## ACTIVITY
Copy, exactly as written, the lines that begin at the one containing "Task: Click dimensions cell 862×450×76" and end at the one containing "This screenshot has width=587, height=409.". Skip any pictures in the data below.

## THE DATA
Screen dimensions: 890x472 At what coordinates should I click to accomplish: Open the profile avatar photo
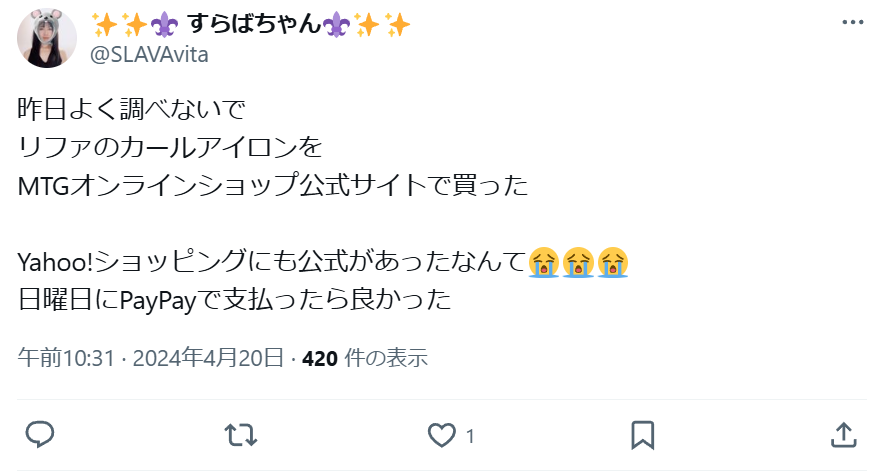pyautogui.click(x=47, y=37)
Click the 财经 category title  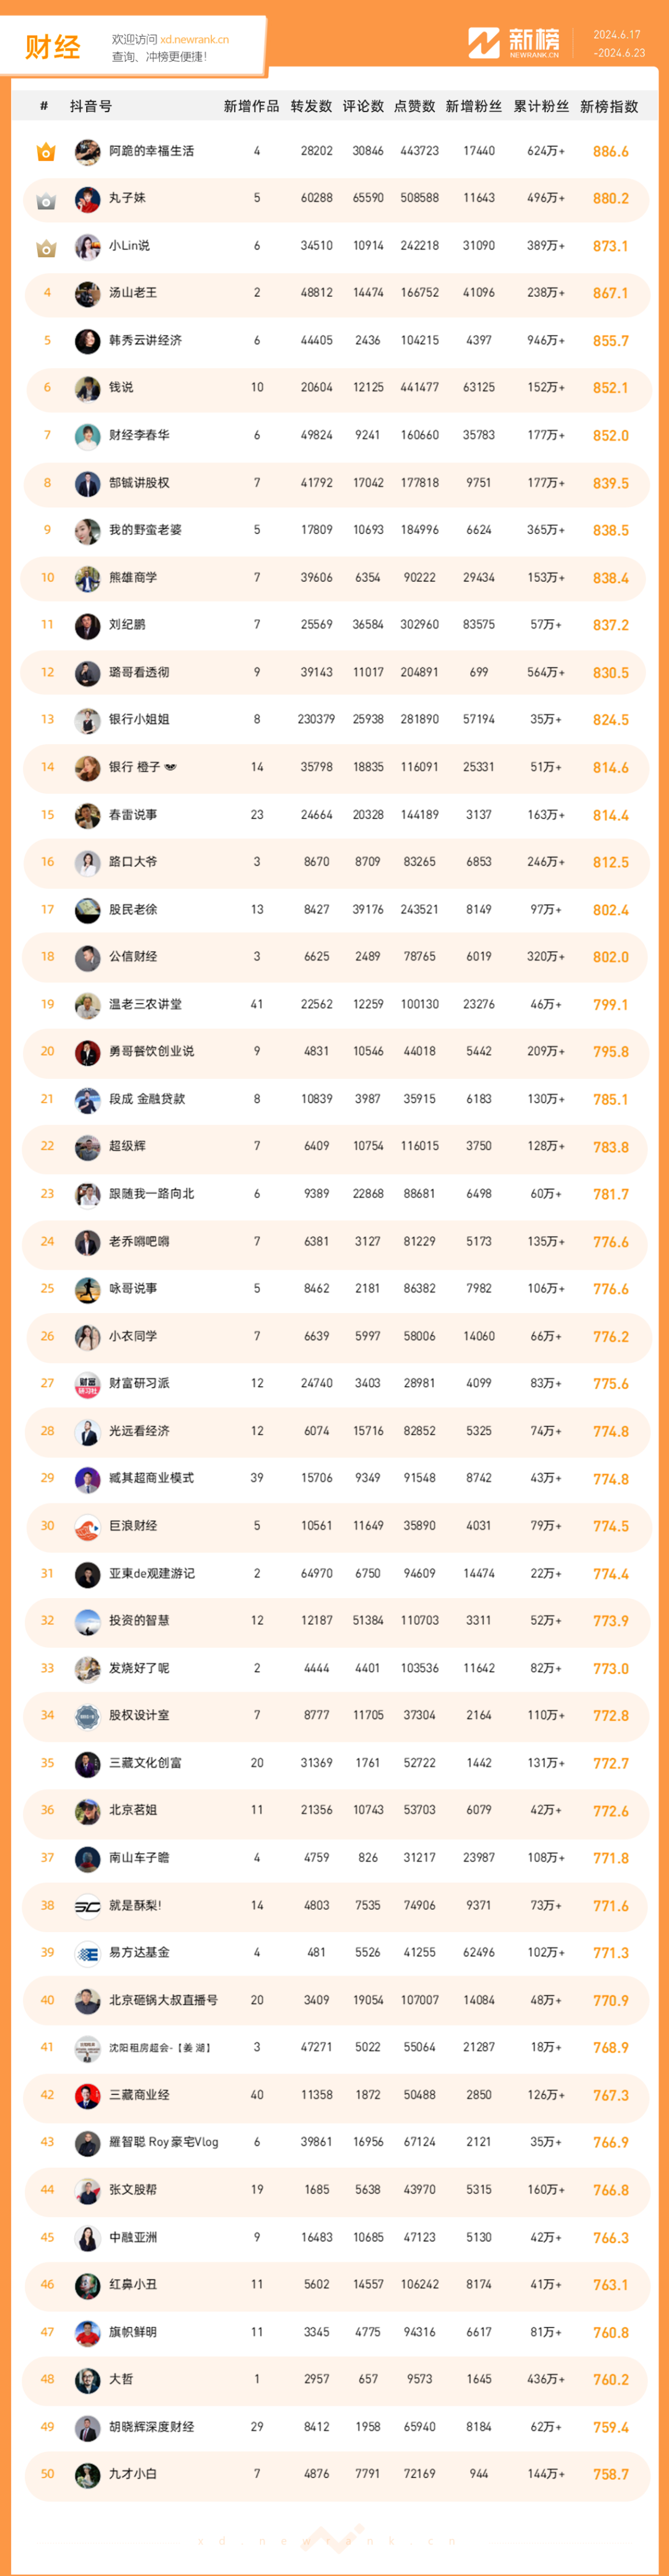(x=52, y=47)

--

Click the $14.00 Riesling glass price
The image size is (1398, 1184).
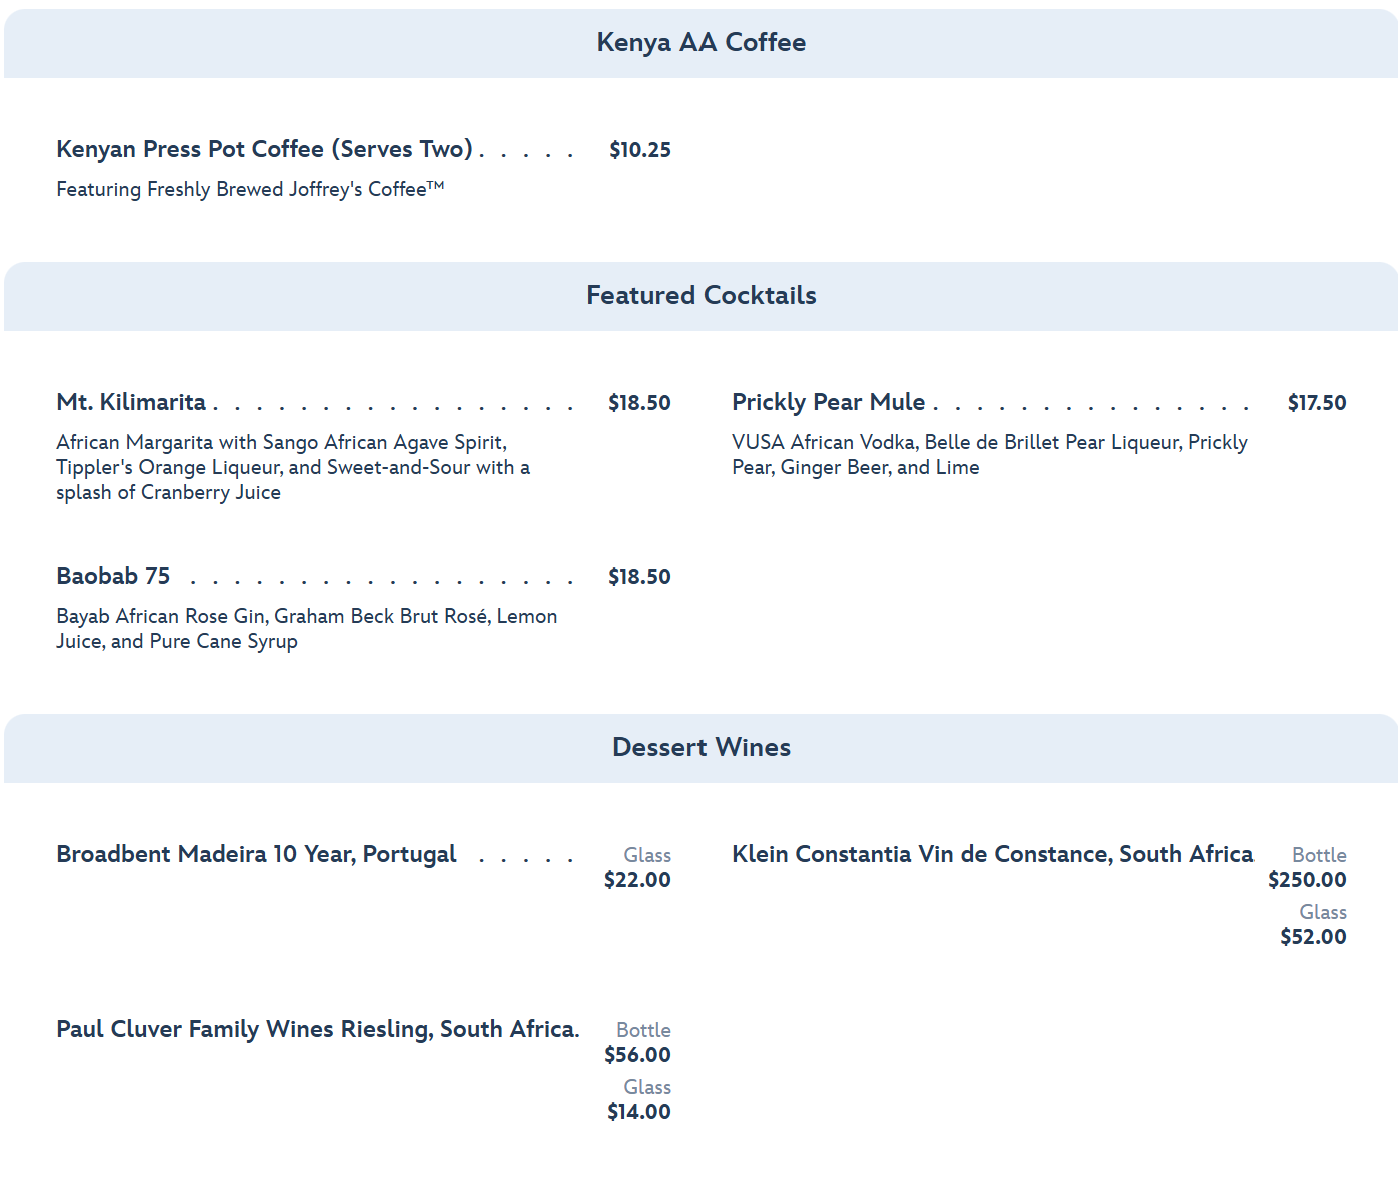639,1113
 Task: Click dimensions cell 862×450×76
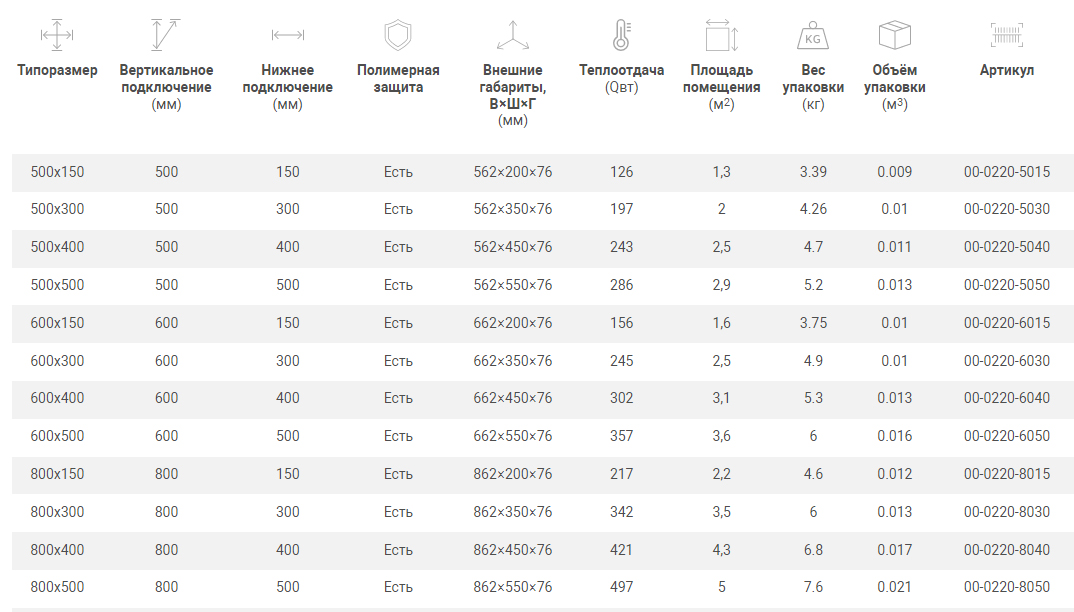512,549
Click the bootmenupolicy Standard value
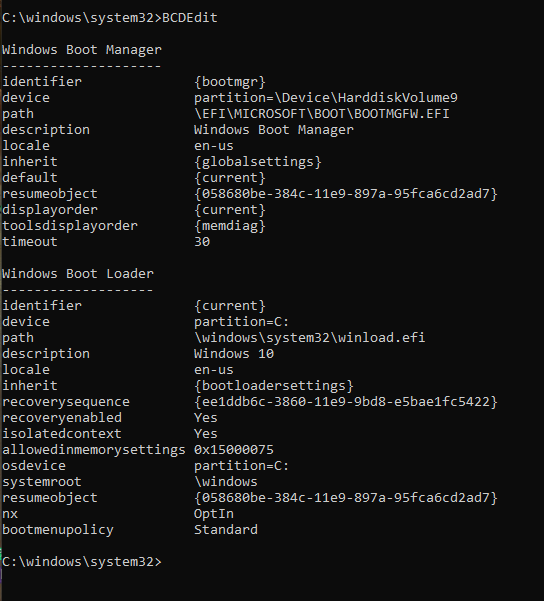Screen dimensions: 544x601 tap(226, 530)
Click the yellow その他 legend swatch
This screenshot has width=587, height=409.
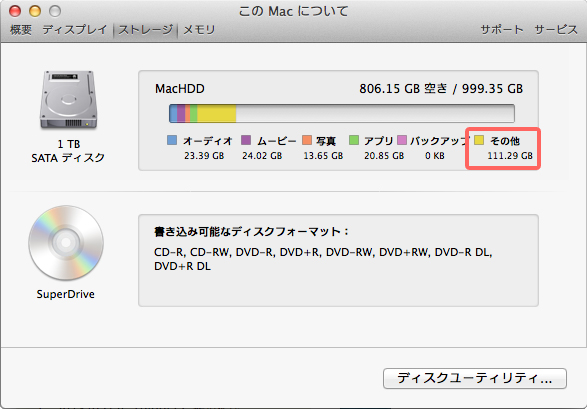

--

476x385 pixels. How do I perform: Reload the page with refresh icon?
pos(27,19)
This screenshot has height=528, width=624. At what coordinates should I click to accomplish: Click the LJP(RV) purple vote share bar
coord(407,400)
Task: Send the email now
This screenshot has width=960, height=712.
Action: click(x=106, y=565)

## OUTPUT OF THE TASK
 Task: Click dimensions cell 862×450×76
512,549
Click the bootmenupolicy Standard value
Screen dimensions: 544x601 tap(226, 530)
Click the yellow その他 legend swatch
This screenshot has width=587, height=409.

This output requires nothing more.